@R.Caerbannog
The WHO helping the CCP attempt to cover this up?
Your post is the first I've heard of that.
ETA: You got a link or two I can check out?
@ThunderHorse
Denver/Philly/others fining individuals for being outside and the DOJ trying to suspend Habeas Corpus are all things I'm willing to say are crossing the line.
From:
How China’s Incompetence Endangered the World
This is much more than inside-baseball Chinese politics. It matters deeply for businesses wondering how long the pain of China’s shutdown will last and for public health leaders worried about how they might handle the coronavirus should it spread inside their countries, states, or cities. It has
spilled over onto WHO Director-General Tedros Adhanom Ghebreyesus, who has
faced sharp
criticism—even a
recall petition—for his meetings with Xi and other Chinese leaders and his apparent reluctance to declare the outbreak a global health emergency.
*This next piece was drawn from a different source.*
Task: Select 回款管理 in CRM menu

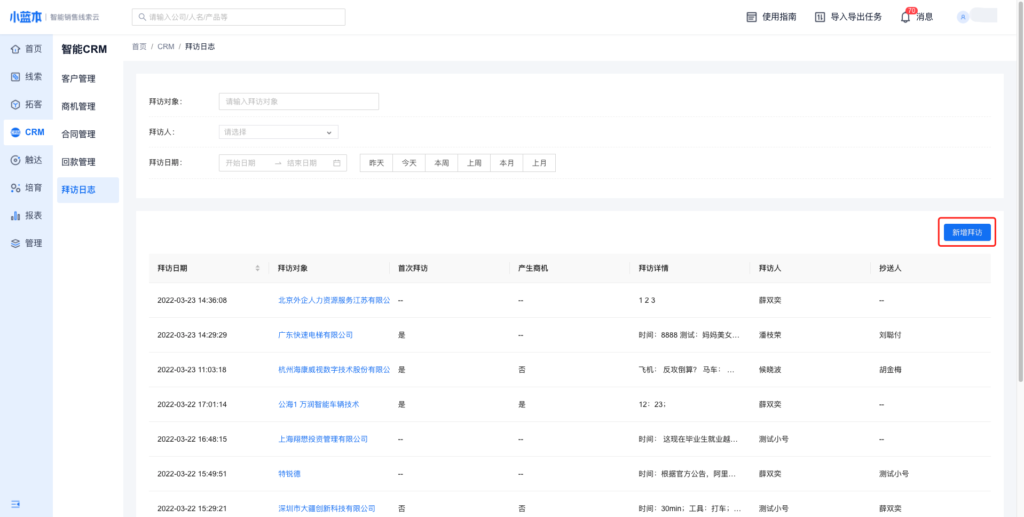Action: [78, 162]
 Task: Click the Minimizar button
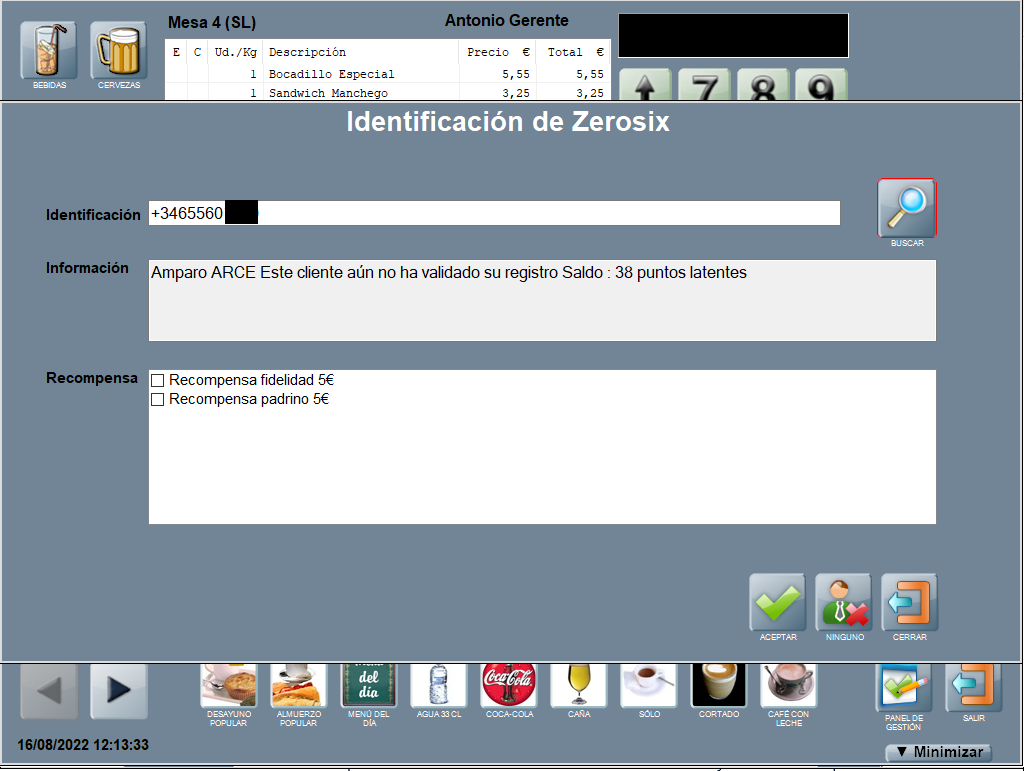pos(938,752)
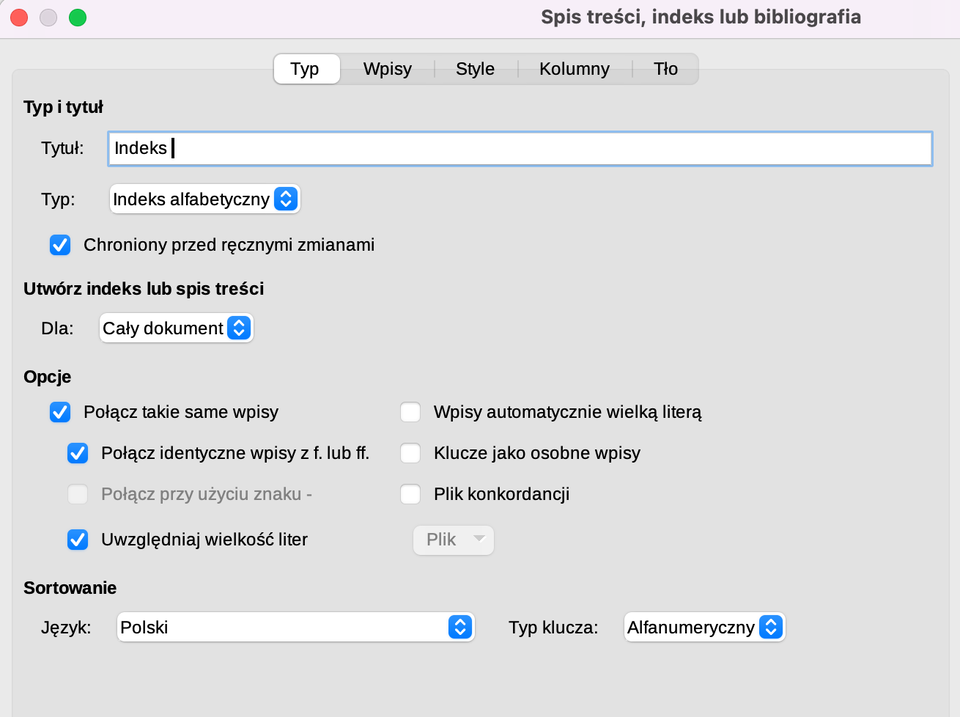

For his part, Xi disappeared from public view the day after his January 27 meeting the WHO’s Ghebreyesus, not to be seen again for twelve days, when he briefly
strolled through the Chaoyang district of Beijing, wearing a medical mask.
The
political crisis in China is prompting global concern about the
reliability of epidemic data released by the Chinese government, the usefulness of Chinese guidance regarding how the virus is spread and who is at risk for death, and the measures best taken to protect health care workers from falling victim to the disease they are trying to treat. Since the first Dec. 30
announcement of a new disease in Wuhan, the CCP has woven a tapestry of narratives, primarily for domestic political purposes, aligning official case and death numbers with the storylines. Meanwhile, the international health community, from WHO all the way down to academic statisticians and infectious diseases analysts, has tried to infer from the dubious official daily tallies just how dangerous the coronavirus disease may be for the rest of the world.